● What you should do
Rewrite the stretch from the line containing "Expand the hostname row chevron" through the line containing "pos(54,303)", changing "start time field" to "start time box" and keeping everything else the same. Leave the pictures out of your answer.

● Data listing
——
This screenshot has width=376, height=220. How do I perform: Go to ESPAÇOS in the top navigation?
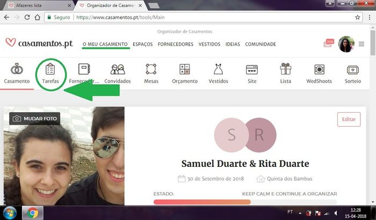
——
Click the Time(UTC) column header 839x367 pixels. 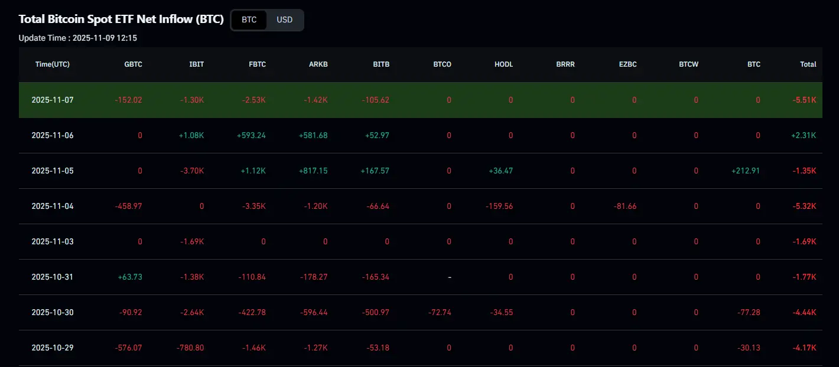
——
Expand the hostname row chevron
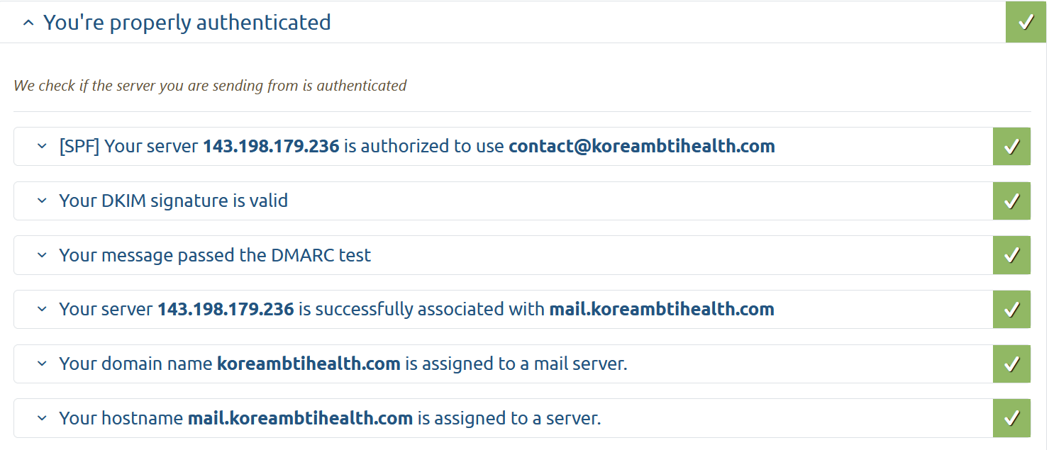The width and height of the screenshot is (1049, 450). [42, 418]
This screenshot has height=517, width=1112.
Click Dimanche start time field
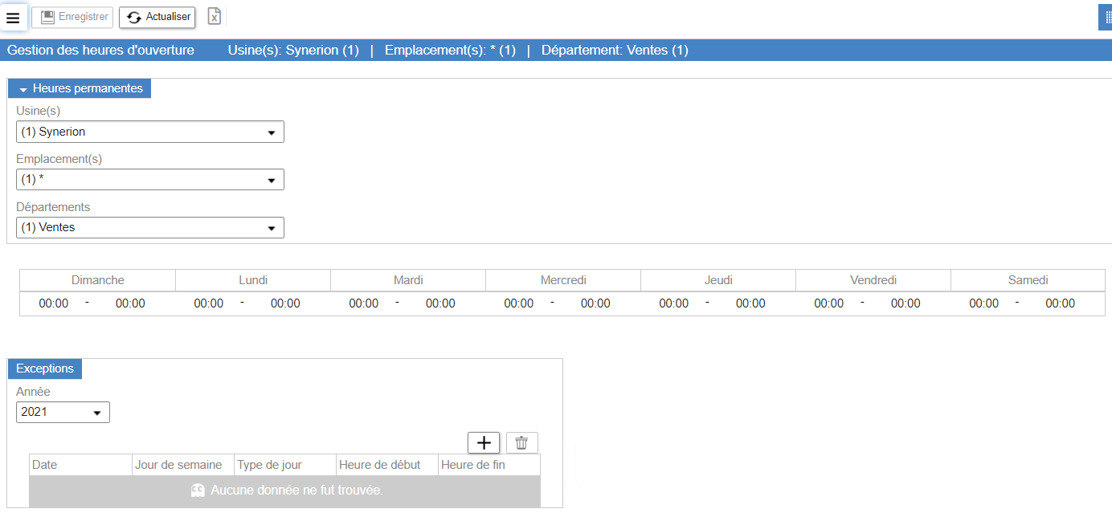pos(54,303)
——
● Result for this task
Expand the hostname row chevron
The width and height of the screenshot is (1049, 450). [42, 418]
This screenshot has height=517, width=1112.
Click Dimanche start time box
pos(54,303)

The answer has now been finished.